XCP-ng Security Bulletin: multiple vulnerabilities

Here is your latest XCP-ng sec bulletin, with multiple Xen Security Advisory: XSA-275, XSA-279, XSA-280 and finally XSA-282.

First things first: all those vulnerabilities are patched and already available in XCP-ng updates (for both XCP-ng 7.5 and 7.6).

As usual, 2 options to get them:

  • using yum update directly on each host
  • using Xen Orchestra to install them pool wide in one click in the "Patch" tab of the pool view, clicking on the "Install pool patches" button:
Note: updating won't interrupt anything, you can update confidently in production. It will be taken into account only after a host reboot.

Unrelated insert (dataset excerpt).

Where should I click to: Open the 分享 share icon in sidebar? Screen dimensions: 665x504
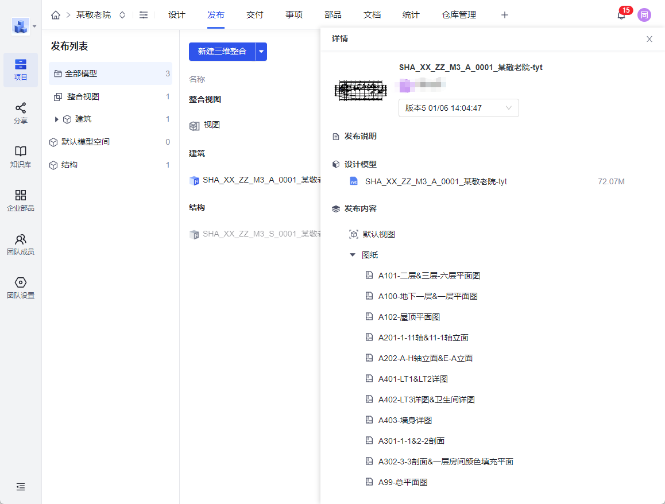[20, 112]
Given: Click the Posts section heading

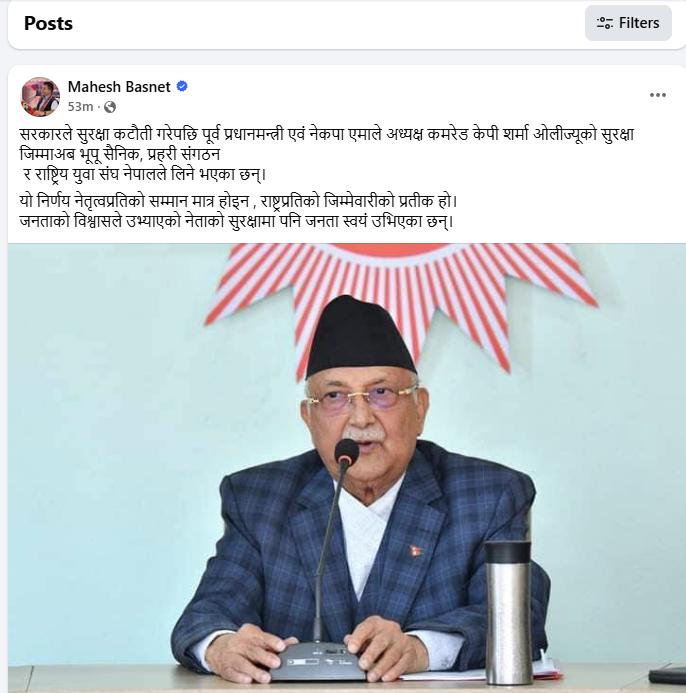Looking at the screenshot, I should (x=48, y=23).
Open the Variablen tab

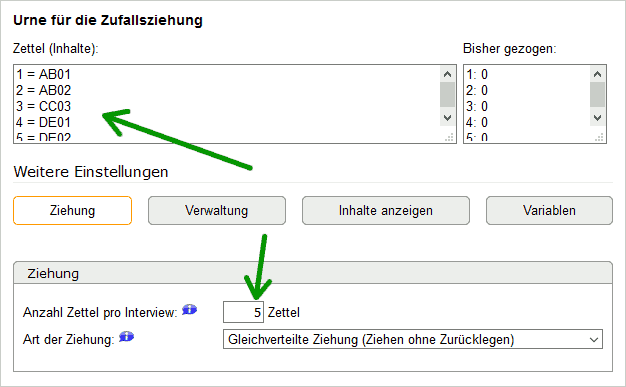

It's up to you to decide when to reboot your hosts. As usual, always reboot your master first. Just be aware that until you decide to reboot, your hosts aren't protected against those attacks.

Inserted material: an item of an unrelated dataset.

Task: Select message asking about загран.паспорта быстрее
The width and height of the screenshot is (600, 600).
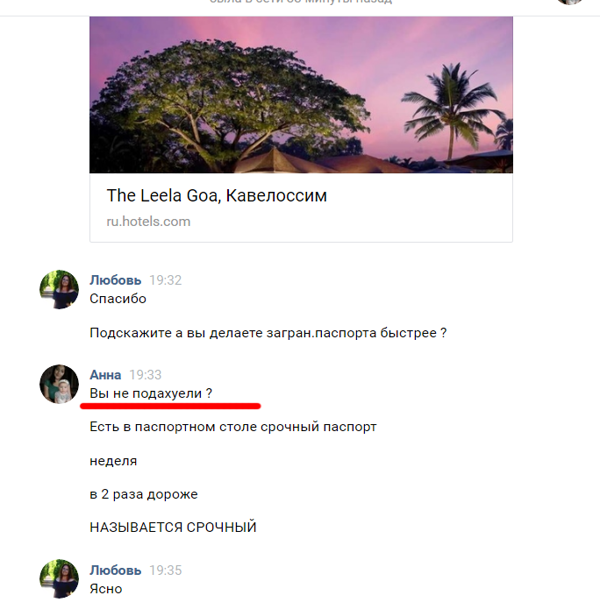Action: tap(268, 333)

Xen Orchestra view of the patches available (a new version of XCP-ng Center is also available)

XCP-ng security policy

We are proud to announce that XCP-ng is now officially member of the Xen Advisory pre-disclosure mailing list, for security fixes under embargo. This allow to have more time to find solutions on potential big security issues and to talk with Xen teams about that.

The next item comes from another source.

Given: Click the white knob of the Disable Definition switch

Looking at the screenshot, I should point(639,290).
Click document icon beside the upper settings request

Note that Xen project got a very advanced and powerful security process. You can find more about it here: https://www.xenproject.org/security-policy.html. XCP-ng project can be found under the "Organizations on the pre-disclosure list" paragraph.

Finally, if you find any security issue in XCP-ng, we have a dedicated response team and a email for that: please contact security at xcp-ng dot org.

Vulnerabilities details

Here is the list of vulnerabilities fixed in latest XCP-ng updates.

XSA-275

XSA-275 can be sum up as an insufficient TLB flushing, and/or improper large page mappings with AMD IOMMUs. What's the impact? Well, it means a malicious guest may be able to do a privilege escalation causing the host to crash. Information leak cannot be excluded too. Only AMD users with IOMMU are vulnerable until the patch is applied. This also require PCI devices assigned to the malicious guest. Read the details here.

XSA-279

This security issue affects only 64-bits PV guest on Intel Haswell CPUs (or more recents): the root cause is an issue on a specific Intel instruction call with specific parameters that could lead to a host crash. All details here.

Fun fact: this security issue is somehow a consequence on previous security patches regarding Meltdown mitigation.

XSA-280

Only PV guests are affected by XSA-280. And like XSA-279, it's a consequence on previous security work. In this case, it's a conflict with shadow paging due to previous work on XSA-240. It affects both AMD and Intel CPUs, and can lead to host crashes. As for others XSA's, if you want to learn more about it, go read the XSA directly.

XSA-282

And at least, XSA-282 is a specific Intel issue documented officially as: "Processor May Hang When Executing Code In an HLE Transaction". In other words, a malicious guest could cause CPU hanging, affecting the entire host. More details there.